EPA Administrator Scott Pruitt (Gage Skidmore)

Some observers have commented that as part of its current deregulatory efforts, the Administration has reversed policies without any meaningful opportunity for public participation, often providing inadequate notice-and-comment periods. Other experts have argued that cost-benefit analysis, one of the underlying tools widely used for environmental policy decisions, has been manipulated to support the rollback. For example, citing efforts to repeal the “waters of the United States” rule and the Obama Administration’s Clean Power Plan, Mr. Wagner has noted that “by making different economic assumptions and taking different issues into consideration, [the Administration’s] cost-benefit analysis looks vastly different from the analysis performed to promulgate these rules.” And Professor Noll has warned that this approach can obscure foregone benefits under the original rule and “[ignore] the cost of deregulation, which will be borne by society at large.”

The panelists agreed that the current administrative legal framework needs a legislative fix (Congress has not significantly revised the APA’s rulemaking provisions since 1946).
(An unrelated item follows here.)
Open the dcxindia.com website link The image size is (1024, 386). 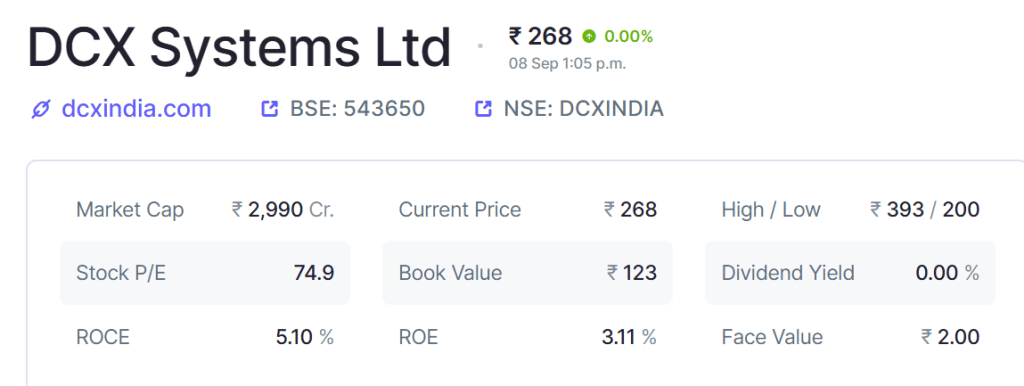136,108
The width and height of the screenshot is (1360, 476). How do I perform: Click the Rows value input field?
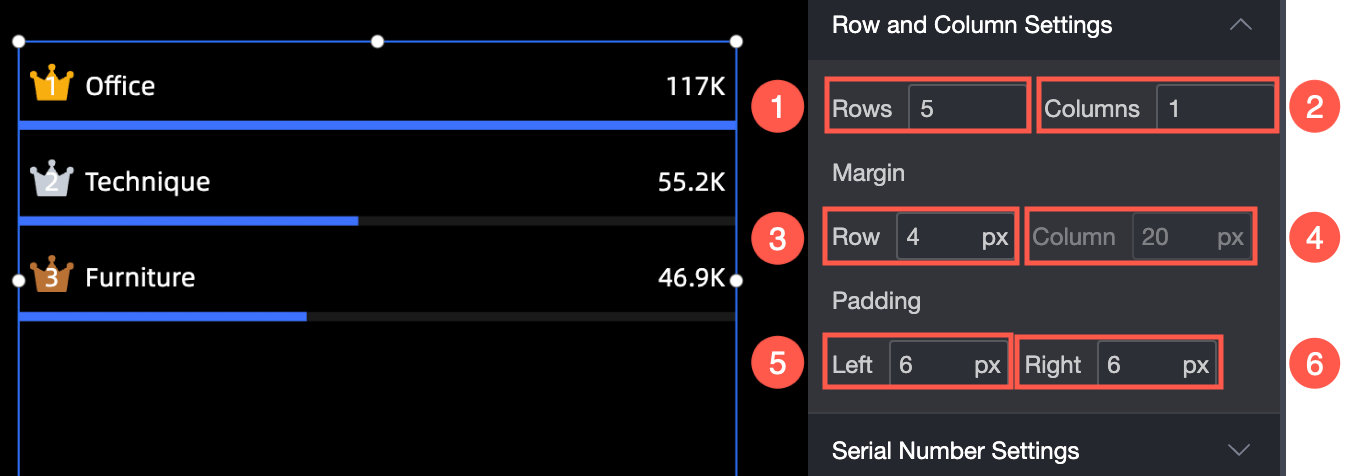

Under such a reform, Professor Kovacs suggested that the judiciary’s role should be limited to avoid further unintended regulatory ossification, while the role of Congress in rulemaking should be expanded to provide the correct value judgement in policy decisions. In addition, the reformed framework must allow meaningful communication and public participation from the beginning of the rulemaking process. Protecting these key features while reforming the administrative law system may seem like a daunting challenge. Yet, it is fundamental  to our democratic processes and to the protection of rational policy decisions.